4. 倫理および規制当局の承認: 試験は、ヘルシンキ宣言 (2013) の原則、GCP の原則、および適用されるすべての規制要件に従って実施されます。 このプロトコルと関連文書は、審査のためにルーヴェン大学病院の倫理委員会に提出されます。

研究は、研究に参加する被験者による事前のインフォームドコンセントに基づいてのみ実施されます。 治験責任医師は、適用されるすべての法律、規制、および倫理委員会の承認に従って、登録および研究への参加の前に、すべての患者の署名済みのインフォームド コンセント フォーム (ICF) を取得するものとします。 治験責任医師は、適用されるすべての規制機関および法律の要件に従って、そのような ICF を保持するものとします。

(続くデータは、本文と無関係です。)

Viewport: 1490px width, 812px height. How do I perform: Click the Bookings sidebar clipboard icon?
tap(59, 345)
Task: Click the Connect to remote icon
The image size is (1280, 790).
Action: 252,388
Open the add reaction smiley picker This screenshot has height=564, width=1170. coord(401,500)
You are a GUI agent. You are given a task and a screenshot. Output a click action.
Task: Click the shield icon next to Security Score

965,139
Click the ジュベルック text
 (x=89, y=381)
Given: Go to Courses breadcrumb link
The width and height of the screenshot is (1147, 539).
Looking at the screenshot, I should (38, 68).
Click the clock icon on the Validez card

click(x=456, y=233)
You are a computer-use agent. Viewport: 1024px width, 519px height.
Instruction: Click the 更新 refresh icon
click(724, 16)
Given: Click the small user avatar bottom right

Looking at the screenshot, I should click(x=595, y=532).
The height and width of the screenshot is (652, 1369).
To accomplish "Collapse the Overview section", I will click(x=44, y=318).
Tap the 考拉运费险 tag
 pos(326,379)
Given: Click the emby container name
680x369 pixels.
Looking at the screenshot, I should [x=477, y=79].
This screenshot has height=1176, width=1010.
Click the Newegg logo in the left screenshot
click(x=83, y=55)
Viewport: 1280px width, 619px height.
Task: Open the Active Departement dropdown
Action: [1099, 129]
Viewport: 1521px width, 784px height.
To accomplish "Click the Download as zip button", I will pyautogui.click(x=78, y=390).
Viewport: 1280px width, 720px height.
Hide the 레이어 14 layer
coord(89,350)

治験責任医師は、この治験で開示された治験に関連するすべての情報およびデータを秘密として扱い、そのような情報を第三者に開示したり、治験の実施以外の目的でそのような情報を使用したりしてはなりません。 患者の健康情報や医療情報などの個人データの収集、処理、および開示は、該当する個人データ保護および個人データの処理に準拠する必要があります (一般データ保護規則 (EU) 2016/679 (GDPR))。

5. データの取り扱いと管理: データの収集に使用される記録システムには、ユーザー名とパスワードによるアクセス手段が制限されています。 データは電子的に収集され、保存されたデータは PI に割り当てられたドメイン内の UZ Leuven でホストされます。 これはパスワードで保護されたドメインであり、研究に関与する担当者 (PI、副研究者、管理者) のみがアクセスできます。 公開された結果には、個々の参加者を特定できる個人データは含まれません。